Extracted data entries
[Start of Attachment]
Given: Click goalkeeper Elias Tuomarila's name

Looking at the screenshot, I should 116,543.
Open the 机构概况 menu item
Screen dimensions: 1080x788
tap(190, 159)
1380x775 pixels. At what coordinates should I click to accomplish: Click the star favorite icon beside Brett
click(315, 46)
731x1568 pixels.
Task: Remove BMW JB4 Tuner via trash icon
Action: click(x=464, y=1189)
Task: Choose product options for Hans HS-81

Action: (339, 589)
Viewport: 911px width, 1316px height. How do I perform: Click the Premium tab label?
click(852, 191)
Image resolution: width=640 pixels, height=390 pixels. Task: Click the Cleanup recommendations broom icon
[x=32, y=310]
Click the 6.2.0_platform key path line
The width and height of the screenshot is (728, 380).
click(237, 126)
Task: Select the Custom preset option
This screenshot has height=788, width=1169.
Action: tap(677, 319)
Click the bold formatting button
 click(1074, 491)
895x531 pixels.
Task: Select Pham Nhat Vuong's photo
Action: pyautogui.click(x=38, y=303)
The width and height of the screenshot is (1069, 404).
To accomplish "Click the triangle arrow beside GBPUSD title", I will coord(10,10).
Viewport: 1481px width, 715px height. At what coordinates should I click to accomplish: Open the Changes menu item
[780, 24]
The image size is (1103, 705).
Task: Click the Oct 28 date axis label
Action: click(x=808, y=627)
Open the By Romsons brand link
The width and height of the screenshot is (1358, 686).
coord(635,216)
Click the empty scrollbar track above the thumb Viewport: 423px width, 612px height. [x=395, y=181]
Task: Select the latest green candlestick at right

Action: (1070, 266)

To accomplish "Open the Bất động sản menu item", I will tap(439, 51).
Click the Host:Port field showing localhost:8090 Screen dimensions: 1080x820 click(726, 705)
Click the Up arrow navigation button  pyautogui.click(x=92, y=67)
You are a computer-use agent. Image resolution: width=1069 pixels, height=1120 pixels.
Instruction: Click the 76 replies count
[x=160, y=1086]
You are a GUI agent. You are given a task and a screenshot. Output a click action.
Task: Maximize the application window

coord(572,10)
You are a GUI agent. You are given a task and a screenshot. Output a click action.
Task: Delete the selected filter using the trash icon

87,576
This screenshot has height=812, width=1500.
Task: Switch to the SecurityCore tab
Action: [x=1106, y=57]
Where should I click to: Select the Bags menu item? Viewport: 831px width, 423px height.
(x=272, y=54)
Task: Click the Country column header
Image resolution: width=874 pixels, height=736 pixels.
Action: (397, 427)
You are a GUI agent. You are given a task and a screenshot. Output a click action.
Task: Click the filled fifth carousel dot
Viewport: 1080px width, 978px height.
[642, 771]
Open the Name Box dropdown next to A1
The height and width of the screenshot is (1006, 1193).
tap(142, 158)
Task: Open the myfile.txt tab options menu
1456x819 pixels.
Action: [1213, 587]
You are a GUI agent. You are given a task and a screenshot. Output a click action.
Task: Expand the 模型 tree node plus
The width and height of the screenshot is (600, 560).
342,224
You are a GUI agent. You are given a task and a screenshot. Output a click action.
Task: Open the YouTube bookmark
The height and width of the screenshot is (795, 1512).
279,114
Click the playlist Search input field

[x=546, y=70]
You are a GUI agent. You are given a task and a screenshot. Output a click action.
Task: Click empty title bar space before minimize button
[End of Attachment]
Work to be completed: All lines carrying the word "empty" must be copied from the data above.

Written reply:
Click the empty scrollbar track above the thumb Viewport: 423px width, 612px height. [x=395, y=181]
Task: Click empty title bar space before minimize button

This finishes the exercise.